Daran konnte Volmer nun aber nichts ändern.
Äußerst selbstbewusst begann er nach dieser
Einführung über jenen Erlass zu sprechen, der unter dem
Namen "Volmer-Erlass" wohl ins kollektive Gedächtnis eingehen
wird. Gemeint ist ein Erlass des Auswärtigen Amtes (AA) vom
März 2000, mit dem die Vergabe für Visa an deutschen
Auslandsvertretungen liberalisiert worden war. Union und FDP werfen
der Bundesregierung vor, dadurch massenschaft Schwarzarbeit und
Zwangsprostitution in der Bundesrepublik befördert zu haben.
Tatsächlich stiegen die Visaanträge nach Inkraftreten des
Erlasses vor allem in der Botschaft der ukrainischen Hauptstadt
Kiew überproportional an. Und tatsächlich waren illegal
erschlichene Visa und ein sich darum entwickelnden mafiöses
Netzwerk ein erhebliches Problem, mit dem sich das AA
auseinandersetzen musste.
Viele Beschwerdebriefe
Ludger Volmer verteidigte den Erlass dennoch: "Dieser Erlass war
nicht die Ursache für den massenhaften Missbrauch von
Einreisevisa." Vielmehr sei dafür die "Weisungslage" des AA
verantwortlich, die er bereits bei seinem Amtsantritt 1998
vorgefunden habe. Sowohl das Reisebüroverfahren und die
Reiseschutzpässe (eingeführt Mitte der 90er-Jahre)

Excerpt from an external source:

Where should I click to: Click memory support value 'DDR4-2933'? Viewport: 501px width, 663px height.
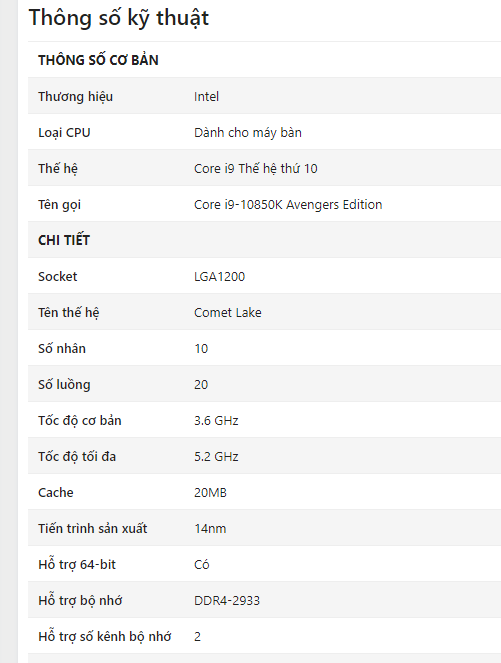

hätten jene Situation begünstigt, in der das AA
schließlich handeln musste. "Wir haben in den Jahren 1998 und
1999 eine große Anzahl von Beschwerdebriefen erhalten, in
denen es um Fälle ging, wo Leuten das Visum verwehrt worden
ist", sagte Volmer. Darin sei es unter anderem um Menschen
gegangen, die dringend eine medizinische Behandlung in der
Bundsrepublik benötigt hätten und denen das Visum wegen
unklarer Formalitäten nicht ausgestellt wurde. Aber auch von
Behörden und Institutionen, unter anderem von der Bonner
Vertretung der Vereinten Nationen, seien solche kritischen
Reaktionen gekommen, so Volmer weiter. "Es ging darum, den
Reiseverkehr für Wissenschaft, Wirtschaft, Kultur aber auch
für Privatpersonen zu fördern." Dies alles sei
natürlich nur unter der Prämisse angestrebt worden,
Sicherheitsinteressen der Bundesrepublik zu wahren. "Das war der
Hintergrund und nichts anderes."
Volmer bezeichnete den Vorwurf der Opposition, mit diesem Erlass
sollte das Ausländerreicht ausgehebelt werden, als "totalen
Humbug". Ausführlich wies er darauf hin, dass der Erlass
ausdrücklich die Einhaltung der Schengen-Regeln und des
deutschen Ausländerrechts verlangte.
Unsicherheit herrscht nach wie vor darüber, wie der Satz
"im Zweifel für die Reisefreiheit" in den Erlass gelangt ist.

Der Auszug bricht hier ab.